Friday, October 16, 2009

MTV 2.0

This week's Gitlin reading got me thinking about television and demographics. Everyone born after 1970 grew up with MTV from its inception in 1981, MTV changed the way adolescents watched TV. Moreover, MTV itself was constantly changing. Instead of going into an entire drawn out history of MTV from "Video Killed the Radio Star" to "Room Raiders" the main idea is that MTV completely watered down their programming. At first, it was fresh, inventive, and cool, not like the boring crap your parents were watching on CBS, but now it has become a cesspool of pseudo-reality shows where you can almost see the "actors" reading their lines off a teleprompter. It's just trashy. So how did this happen?

Somewhere over the course of almost 30 years, the bigshots at MTV must have decided that America's youth didn't want to watch music videos or shows about music anymore and switched their format to compete with other networks that started to heavily rely on reality television. However, reality TV that is geared toward adolescents doesn't quite work the same way, and in trying to make it appeal to teens, I think they dumbed it down to the point where it is unbearable to watch. All of the shows, ranging from The Hills to My Supersweet Sixteen, and from MADE to Date My Mom, showcase adolescents acting (for lack of a better word) retarded. When did it become cool or entertaining to watch obnoxious rich kids either do nothing, berate their parents, try to become prom queen or send their moms on dates? At least with TRL we got some MTV news with Kurt Loder or Gideon Yago, and there was actually music.
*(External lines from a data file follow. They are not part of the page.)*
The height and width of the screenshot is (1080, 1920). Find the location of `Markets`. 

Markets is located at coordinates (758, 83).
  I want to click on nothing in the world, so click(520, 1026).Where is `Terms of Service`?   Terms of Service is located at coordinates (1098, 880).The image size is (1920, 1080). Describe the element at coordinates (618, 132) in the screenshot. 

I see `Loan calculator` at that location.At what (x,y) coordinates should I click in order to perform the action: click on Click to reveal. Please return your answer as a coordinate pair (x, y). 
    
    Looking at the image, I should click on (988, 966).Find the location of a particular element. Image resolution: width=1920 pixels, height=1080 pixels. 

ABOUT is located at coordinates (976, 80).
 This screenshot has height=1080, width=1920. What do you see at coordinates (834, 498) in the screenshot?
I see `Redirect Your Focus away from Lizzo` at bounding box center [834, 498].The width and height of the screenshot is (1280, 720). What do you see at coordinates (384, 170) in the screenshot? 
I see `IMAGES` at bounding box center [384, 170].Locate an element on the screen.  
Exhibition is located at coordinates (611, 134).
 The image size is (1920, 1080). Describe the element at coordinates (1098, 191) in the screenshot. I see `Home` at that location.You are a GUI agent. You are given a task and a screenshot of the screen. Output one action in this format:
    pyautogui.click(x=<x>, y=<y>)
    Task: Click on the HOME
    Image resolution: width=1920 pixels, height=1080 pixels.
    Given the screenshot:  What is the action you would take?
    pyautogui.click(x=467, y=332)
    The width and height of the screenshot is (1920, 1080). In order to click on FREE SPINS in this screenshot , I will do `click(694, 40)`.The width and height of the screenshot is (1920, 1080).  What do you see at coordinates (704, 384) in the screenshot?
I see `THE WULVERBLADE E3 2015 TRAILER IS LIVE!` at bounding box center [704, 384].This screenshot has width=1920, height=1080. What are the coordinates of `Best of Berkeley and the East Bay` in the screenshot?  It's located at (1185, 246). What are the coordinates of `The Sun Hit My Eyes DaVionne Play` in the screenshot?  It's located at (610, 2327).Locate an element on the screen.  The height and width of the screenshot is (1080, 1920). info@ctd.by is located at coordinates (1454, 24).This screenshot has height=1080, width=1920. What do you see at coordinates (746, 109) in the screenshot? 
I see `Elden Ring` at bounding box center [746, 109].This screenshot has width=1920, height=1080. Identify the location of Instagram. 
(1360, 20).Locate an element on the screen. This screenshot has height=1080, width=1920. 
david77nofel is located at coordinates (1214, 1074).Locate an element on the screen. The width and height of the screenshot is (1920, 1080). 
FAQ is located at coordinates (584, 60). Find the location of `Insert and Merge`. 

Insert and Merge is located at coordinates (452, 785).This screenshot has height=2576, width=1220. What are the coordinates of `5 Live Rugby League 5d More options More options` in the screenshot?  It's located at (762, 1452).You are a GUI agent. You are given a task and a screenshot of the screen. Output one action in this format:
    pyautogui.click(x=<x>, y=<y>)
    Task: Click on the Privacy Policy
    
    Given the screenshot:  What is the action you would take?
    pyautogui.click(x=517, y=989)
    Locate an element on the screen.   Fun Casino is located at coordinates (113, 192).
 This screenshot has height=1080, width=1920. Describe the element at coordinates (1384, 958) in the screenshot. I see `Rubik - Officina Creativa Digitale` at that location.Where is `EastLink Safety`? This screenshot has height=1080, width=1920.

I recently read an interview with Alexa Chung in PAPER Magazine's 25th Anniversary issue. Alexa Chung came on to the American scene last year as the host of "It's On With Alexa Chung" which airs on MTV. After becoming very famous in Britain for her devil-may-care attitude and style and ecclectic and offbeat look, she landed in Williamsburg to become MTV's own little hipster host. I had mixed feelings about her until I read her interview in PAPER where she states "People always assume that the audience is dumb when they're not. I think the idea of youth TV got shifted and everyone probably assumes that young kids only want to watch shit reality shows when that's not really the case. I think the audience is intelligent and there is definitely the desire to watch something that is a bit indie or irreverent or sarcastic." I couldn't agree more, and neither can MTV's viewers. Her little show has achieved much success in its random timeslot and hopefully this will ignite the return to some of MTV's better programming of yesteryear.